A CD Projekt Red confirmou que The Witcher 3: Wild Hunt Remastered chega ao nintendo switch 2 em setembro e, ponto crucial para a base instalada, quem já possui o RPG no Switch original poderá resgatar a versão aprimorada sem custo adicional. A informação consta na listagem oficial da eshop e foi destacada pelo NintendoLife.
The Witcher 3 no switch 2: upgrade gratuito confirmado para donos do original
O anúncio coloca fim a meses de especulação sobre como a CD Projekt Red trataria a transição de geração para seu título mais premiado. Diferente de outras editoras que cobram taxas de atualização ou exigem recompra completa, a desenvolvedora polonesa optou por reconhecer a licença já adquirida. O resgate será feito diretamente pela eShop do novo console, vinculado à mesma conta Nintendo utilizada no Switch original.
Contexto: por que importa
The Witcher 3 no Switch original, lançado em 2019, foi um feito técnico notável — rodar um mundo aberto denso em um hardware móvel de 2017 exigiu cortes agressivos de resolução, texturas e distância de renderização. A versão remasterizada para o Switch 2 promete aproveitar o hardware superior para entregar taxa de quadros mais estável, tempos de carregamento reduzidos e qualidade de imagem superior, aproximando a experiência portátil do que se vê em consoles de mesa atuais.
Para o jogador brasileiro, a gratuidade tem peso extra: o preço cheio de lançamentos no país costuma ultrapassar R$ 300, e a política de upgrade zero custo evita o "imposto de nova geração" que virou praxe em franquias como Horizon ou Spider-Man no ecossistema PlayStation.
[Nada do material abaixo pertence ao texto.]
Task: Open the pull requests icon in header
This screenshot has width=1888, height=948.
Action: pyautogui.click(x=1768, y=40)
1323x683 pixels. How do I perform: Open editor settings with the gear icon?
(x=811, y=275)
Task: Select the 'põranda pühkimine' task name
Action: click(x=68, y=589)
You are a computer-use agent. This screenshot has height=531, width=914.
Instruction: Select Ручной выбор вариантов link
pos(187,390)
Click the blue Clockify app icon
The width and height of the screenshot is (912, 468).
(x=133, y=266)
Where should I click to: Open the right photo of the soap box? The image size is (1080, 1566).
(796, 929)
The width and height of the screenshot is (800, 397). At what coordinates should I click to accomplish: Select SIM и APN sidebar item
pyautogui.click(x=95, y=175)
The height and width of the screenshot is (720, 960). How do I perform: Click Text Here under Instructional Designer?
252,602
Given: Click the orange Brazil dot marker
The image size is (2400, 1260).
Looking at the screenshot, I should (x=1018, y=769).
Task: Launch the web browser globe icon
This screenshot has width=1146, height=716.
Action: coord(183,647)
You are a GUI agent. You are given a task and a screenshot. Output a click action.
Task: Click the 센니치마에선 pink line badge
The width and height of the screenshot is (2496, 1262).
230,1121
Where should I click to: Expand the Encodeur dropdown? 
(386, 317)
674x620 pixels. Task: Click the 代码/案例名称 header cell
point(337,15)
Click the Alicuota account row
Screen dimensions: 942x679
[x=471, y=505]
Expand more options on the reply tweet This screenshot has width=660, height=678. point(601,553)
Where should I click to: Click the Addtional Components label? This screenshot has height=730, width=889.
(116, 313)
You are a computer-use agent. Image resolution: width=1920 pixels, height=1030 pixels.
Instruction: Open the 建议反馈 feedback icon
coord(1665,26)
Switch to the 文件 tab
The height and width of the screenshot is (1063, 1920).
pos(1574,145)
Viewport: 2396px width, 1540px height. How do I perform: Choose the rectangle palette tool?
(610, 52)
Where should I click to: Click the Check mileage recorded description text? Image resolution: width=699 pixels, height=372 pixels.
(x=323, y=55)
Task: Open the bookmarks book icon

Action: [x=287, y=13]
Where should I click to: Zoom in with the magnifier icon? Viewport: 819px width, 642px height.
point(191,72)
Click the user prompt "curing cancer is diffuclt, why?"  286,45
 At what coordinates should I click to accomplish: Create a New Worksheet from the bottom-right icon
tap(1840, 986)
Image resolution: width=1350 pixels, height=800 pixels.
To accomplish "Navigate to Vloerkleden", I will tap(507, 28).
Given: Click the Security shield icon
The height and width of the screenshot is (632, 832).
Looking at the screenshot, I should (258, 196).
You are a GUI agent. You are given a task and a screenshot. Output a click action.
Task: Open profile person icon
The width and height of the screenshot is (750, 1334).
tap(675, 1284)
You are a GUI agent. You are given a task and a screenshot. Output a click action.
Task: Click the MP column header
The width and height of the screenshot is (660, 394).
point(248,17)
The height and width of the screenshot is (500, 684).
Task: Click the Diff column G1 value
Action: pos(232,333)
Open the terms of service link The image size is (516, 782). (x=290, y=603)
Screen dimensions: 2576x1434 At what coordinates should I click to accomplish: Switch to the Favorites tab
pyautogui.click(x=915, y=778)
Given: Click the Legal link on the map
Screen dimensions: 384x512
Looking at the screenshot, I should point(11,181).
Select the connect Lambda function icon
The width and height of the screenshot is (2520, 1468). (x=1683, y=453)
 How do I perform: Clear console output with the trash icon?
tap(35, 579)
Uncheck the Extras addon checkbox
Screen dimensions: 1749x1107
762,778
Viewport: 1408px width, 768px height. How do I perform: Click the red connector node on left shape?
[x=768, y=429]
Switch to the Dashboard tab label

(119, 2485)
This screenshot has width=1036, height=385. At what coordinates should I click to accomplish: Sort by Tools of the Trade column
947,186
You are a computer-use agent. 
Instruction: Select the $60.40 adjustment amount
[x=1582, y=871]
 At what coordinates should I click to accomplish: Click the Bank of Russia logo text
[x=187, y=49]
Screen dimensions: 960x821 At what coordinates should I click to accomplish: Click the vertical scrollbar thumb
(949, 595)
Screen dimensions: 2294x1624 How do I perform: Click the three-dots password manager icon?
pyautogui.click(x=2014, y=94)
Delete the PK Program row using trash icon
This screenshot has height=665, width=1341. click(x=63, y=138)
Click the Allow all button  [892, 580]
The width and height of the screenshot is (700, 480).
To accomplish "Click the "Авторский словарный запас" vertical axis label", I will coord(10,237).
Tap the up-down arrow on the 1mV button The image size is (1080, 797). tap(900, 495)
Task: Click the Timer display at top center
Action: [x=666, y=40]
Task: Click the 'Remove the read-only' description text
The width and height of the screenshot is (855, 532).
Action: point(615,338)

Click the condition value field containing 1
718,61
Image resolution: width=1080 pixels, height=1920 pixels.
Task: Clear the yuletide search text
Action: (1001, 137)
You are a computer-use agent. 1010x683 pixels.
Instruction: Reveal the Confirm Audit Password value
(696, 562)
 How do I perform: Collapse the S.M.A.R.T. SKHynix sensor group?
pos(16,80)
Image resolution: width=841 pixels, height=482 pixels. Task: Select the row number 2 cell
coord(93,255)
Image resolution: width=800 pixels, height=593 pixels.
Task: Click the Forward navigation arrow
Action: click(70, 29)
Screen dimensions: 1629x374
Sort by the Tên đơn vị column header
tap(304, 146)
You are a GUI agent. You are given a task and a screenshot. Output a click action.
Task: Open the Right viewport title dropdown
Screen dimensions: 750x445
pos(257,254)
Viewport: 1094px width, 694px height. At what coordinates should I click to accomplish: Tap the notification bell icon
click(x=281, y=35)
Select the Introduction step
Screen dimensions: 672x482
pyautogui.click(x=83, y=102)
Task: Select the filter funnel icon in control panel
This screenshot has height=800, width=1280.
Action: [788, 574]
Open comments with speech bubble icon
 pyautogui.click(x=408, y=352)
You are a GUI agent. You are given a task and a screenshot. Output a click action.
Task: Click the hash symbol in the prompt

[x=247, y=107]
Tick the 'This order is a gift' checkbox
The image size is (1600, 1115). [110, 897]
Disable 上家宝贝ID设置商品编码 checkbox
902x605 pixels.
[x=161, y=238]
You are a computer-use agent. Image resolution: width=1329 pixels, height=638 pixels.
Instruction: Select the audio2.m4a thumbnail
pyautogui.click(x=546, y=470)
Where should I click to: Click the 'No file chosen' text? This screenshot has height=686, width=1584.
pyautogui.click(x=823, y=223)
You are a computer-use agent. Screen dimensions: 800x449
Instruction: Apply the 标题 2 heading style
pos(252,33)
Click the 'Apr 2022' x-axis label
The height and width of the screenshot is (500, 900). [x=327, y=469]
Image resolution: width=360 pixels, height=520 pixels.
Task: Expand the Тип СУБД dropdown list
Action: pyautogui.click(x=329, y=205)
Reação dos fãs e do mercado
A comunidade recebeu a notícia com alívio misturado a ceticismo saudável. Nos fóruns brasileiros (Reddit, ResetEra, grupos de Discord), três pontos dominam a discussão:
- Preservação de saves: ainda não há confirmação oficial se o progresso do Switch original migrará automaticamente ou exigirá upload na nuvem do Nintendo Switch Online.
- Escopo do remaster: a eShop menciona "visuais aprimorados" e "desempenho melhorado", mas não detalha se haverá ray tracing, suporte a 4K no modo docked ou inclusão das expansões hearts of stone e blood and wine no pacote base.
- Precedente para terceiros: se a CD Projekt Red — estúdio de porte médio — consegue viabilizar upgrade grátis, a pressão aumenta sobre publishers maiores (Ubisoft, EA, Warner) para adotarem política semelhante.
"É a atitude pro-consumidor que a indústria devia padronizar. Comprei no lançamento do Switch, joguei 120 horas, e não vou pagar de novo só pra ter 60 fps estáveis." — usuário do r/NintendoSwitchBR
O que esperar nos próximos meses
Setembro marca a janela de lançamento, mas a CD Projekt Red costuma soltar detalhes técnicos em ondas: primeiro um trailer de comparação lado a lado, depois notas de patch completas, por fim a confirmação de funcionalidades de cross-save. Fique atento a três frentes:
- Anúncio oficial de data exata e horário de liberação na eShop brasileira.
- Detalhamento se o upgrade exige o cartucho físico inserido no Switch 2 (para quem comprou mídia física) ou basta a licença digital atrelada à conta.
- Possível patch de última hora para o Switch original que prepare a transferência de saves via nuvem.
Datas e o que vem depois
O movimento da CD Projekt Red reforça que a transição Switch → Switch 2 pode ser mais suave que gerações anteriores, desde que estúdios médios e grandes alinhem expectativas. Para o fã brasileiro, a recomendação prática é simples: mantenha sua conta Nintendo vinculada, verifique se a licença digital aparece como "adquirida" na eShop do novo console e aguarde o patch de saves — que, se a história recente servir de guia, deve chegar junto ou pouco após o lançamento. O resto é especulação; o fato concreto é que geralt de rívia volta ao portátil da Nintendo sem cobrar pedágio.